Interface element records
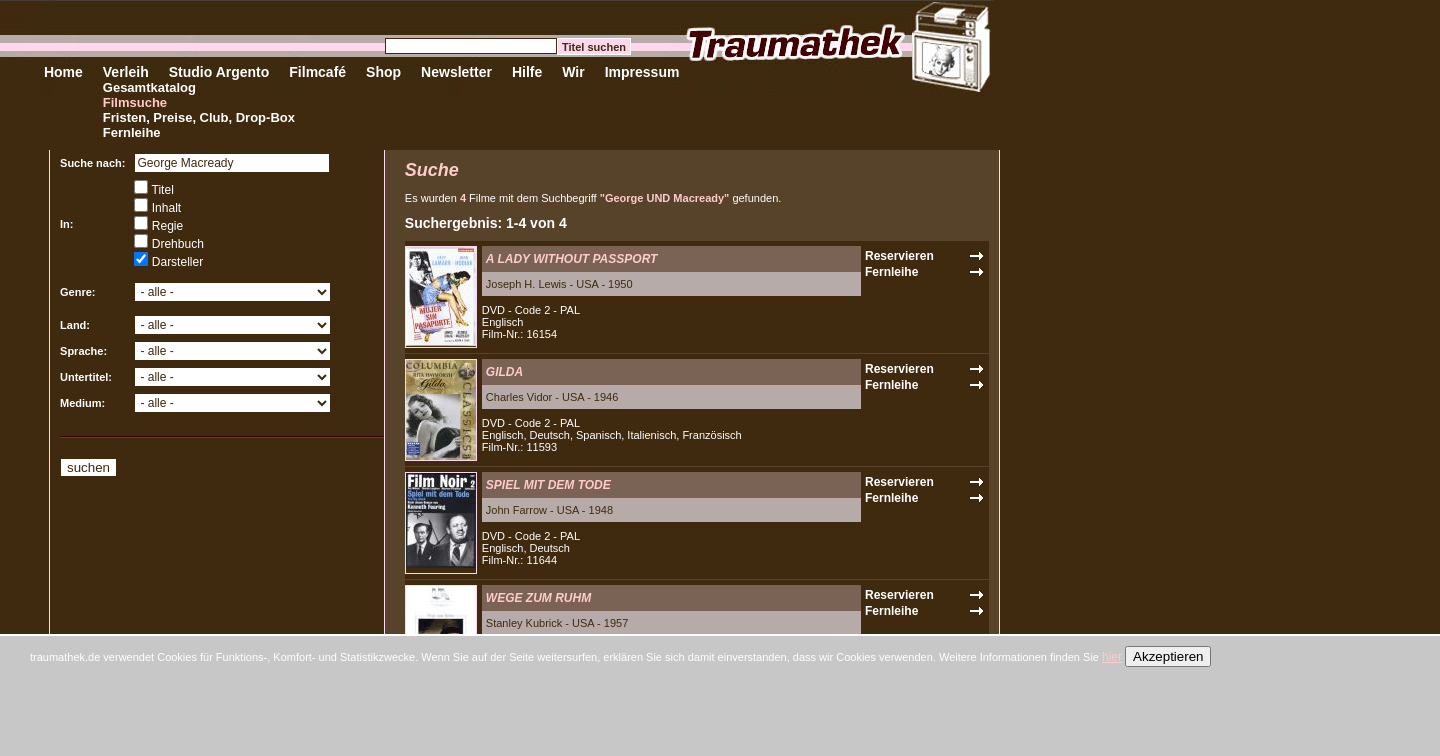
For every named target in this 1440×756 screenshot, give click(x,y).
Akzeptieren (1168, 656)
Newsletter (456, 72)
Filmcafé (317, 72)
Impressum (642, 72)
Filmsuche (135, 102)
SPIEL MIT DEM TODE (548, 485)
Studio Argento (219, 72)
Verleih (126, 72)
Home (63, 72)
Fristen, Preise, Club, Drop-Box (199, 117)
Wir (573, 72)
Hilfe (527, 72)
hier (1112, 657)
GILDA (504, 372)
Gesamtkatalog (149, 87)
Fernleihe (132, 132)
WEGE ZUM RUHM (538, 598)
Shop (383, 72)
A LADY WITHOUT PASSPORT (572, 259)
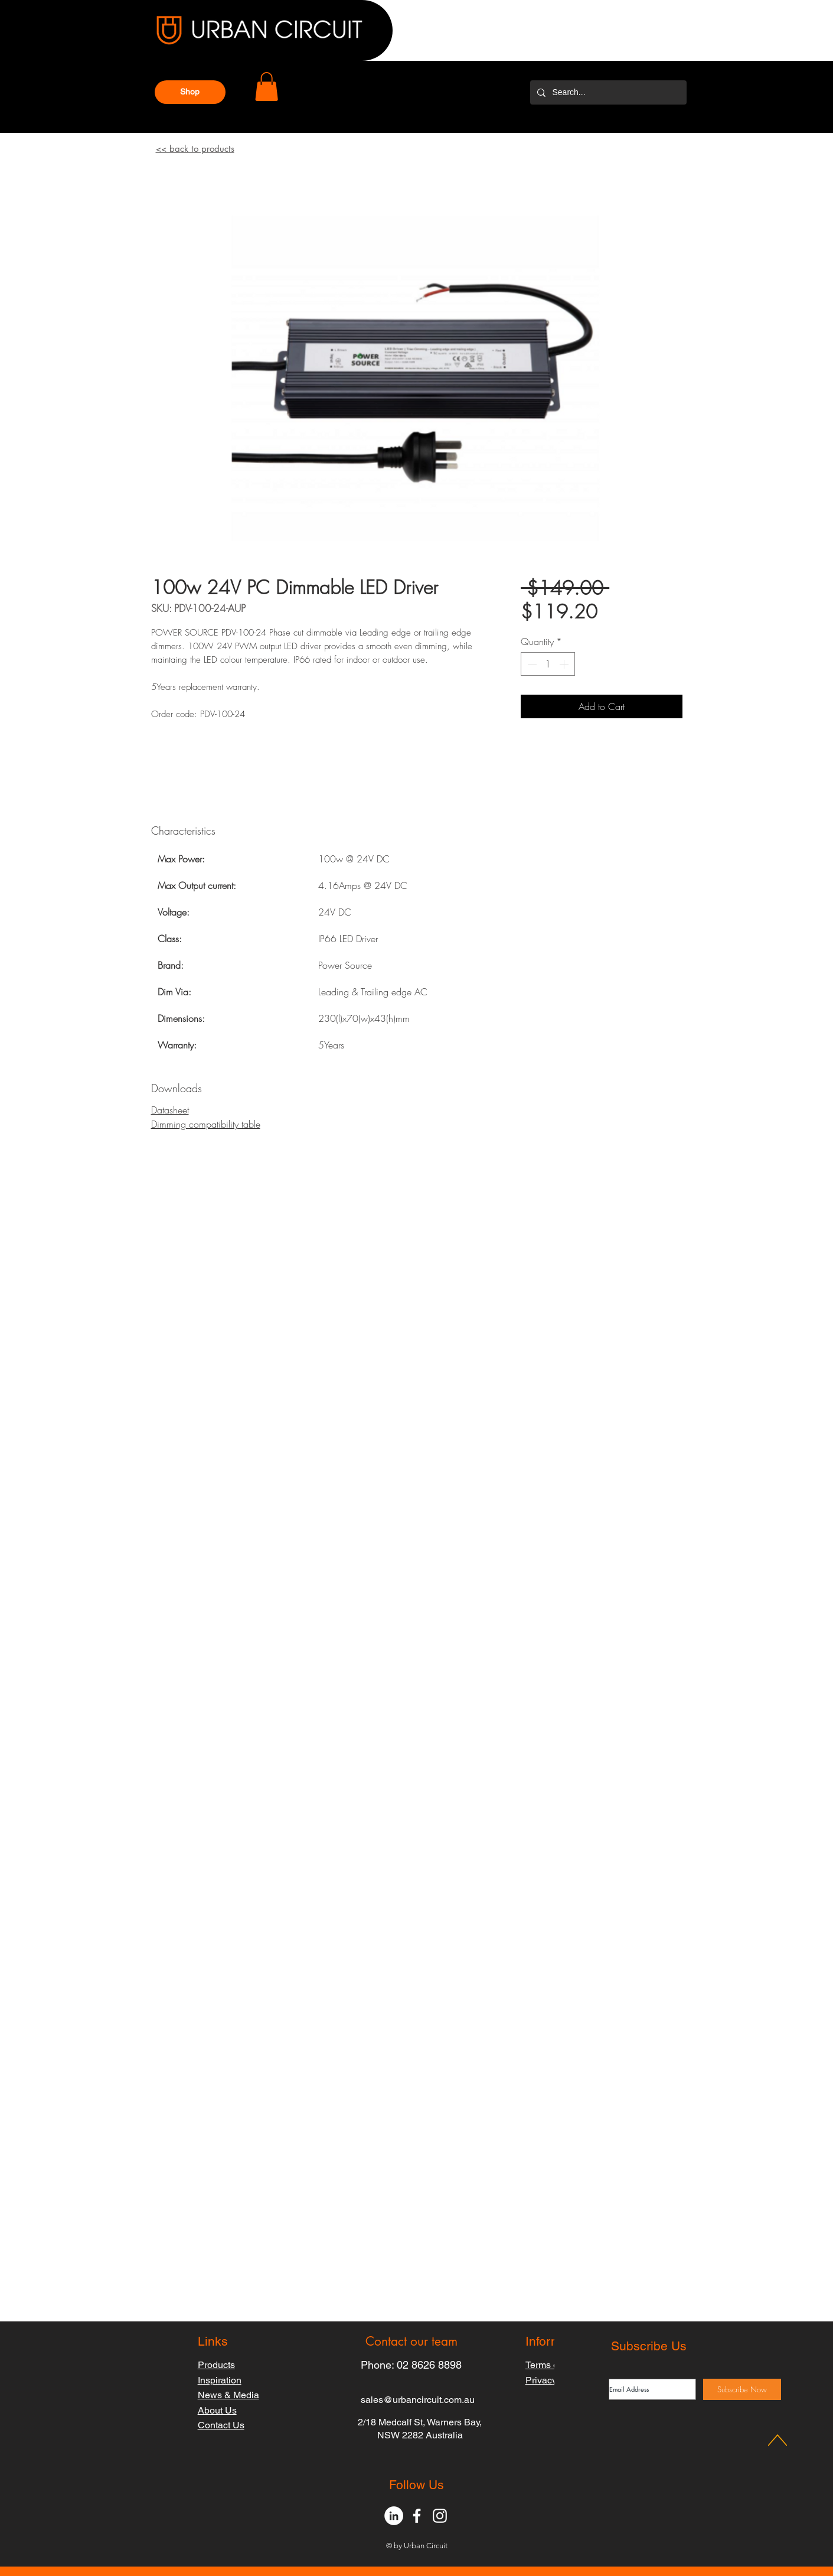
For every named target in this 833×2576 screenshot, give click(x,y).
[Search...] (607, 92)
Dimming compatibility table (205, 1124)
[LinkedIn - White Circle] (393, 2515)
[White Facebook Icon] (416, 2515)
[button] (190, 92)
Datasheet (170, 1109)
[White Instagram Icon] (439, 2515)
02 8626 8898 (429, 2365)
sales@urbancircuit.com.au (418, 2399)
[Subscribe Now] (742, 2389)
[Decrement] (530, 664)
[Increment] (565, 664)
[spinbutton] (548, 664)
==
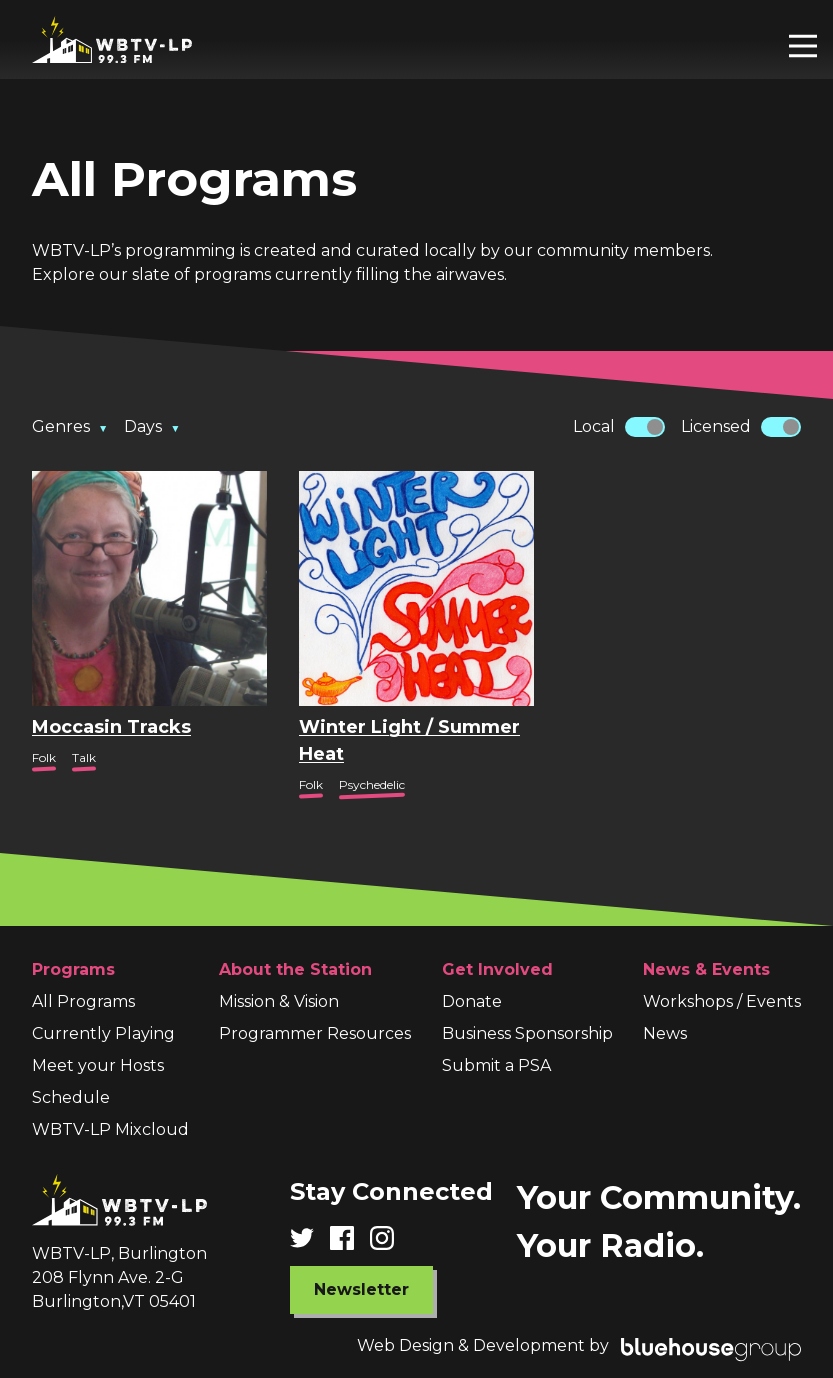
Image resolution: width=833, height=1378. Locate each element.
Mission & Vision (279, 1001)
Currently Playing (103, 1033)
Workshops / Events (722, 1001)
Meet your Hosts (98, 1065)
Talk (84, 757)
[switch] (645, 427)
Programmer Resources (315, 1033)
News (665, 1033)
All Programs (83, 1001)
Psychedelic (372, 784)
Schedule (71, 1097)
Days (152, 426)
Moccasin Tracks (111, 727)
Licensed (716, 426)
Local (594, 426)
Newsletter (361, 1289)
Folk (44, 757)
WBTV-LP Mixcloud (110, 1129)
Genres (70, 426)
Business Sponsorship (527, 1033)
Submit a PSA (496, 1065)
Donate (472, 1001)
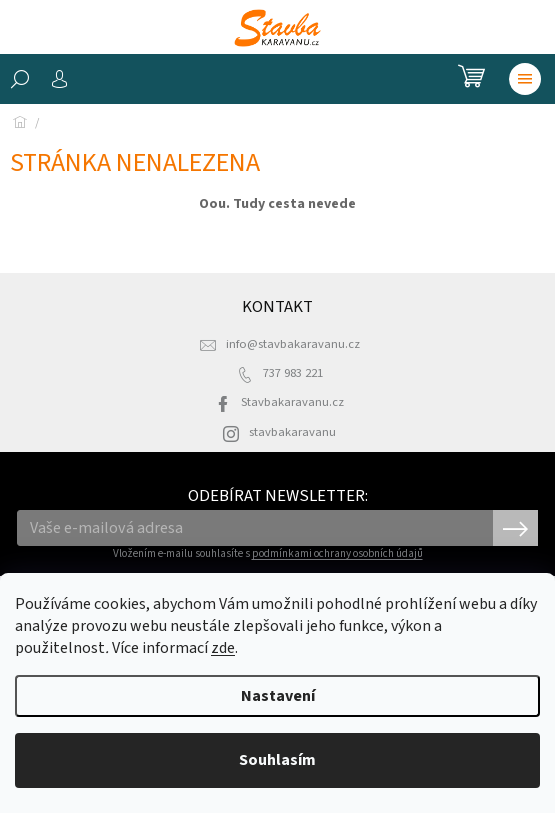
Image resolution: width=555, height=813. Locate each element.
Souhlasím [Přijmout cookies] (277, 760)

» Aim of the task
Repeat the rows word for word, starting at the line that contains "Local (594, 426)" and stopping after the line that contains "Souhlasím [Přijmout cookies] (277, 760)". Leave out any pictures.

» Result below
Local (594, 426)
Newsletter (361, 1289)
Folk (44, 757)
WBTV-LP Mixcloud (110, 1129)
Genres (70, 426)
Business Sponsorship (527, 1033)
Submit a PSA (496, 1065)
Donate (472, 1001)
Image resolution: width=555, height=813. Locate each element.
Souhlasím [Přijmout cookies] (277, 760)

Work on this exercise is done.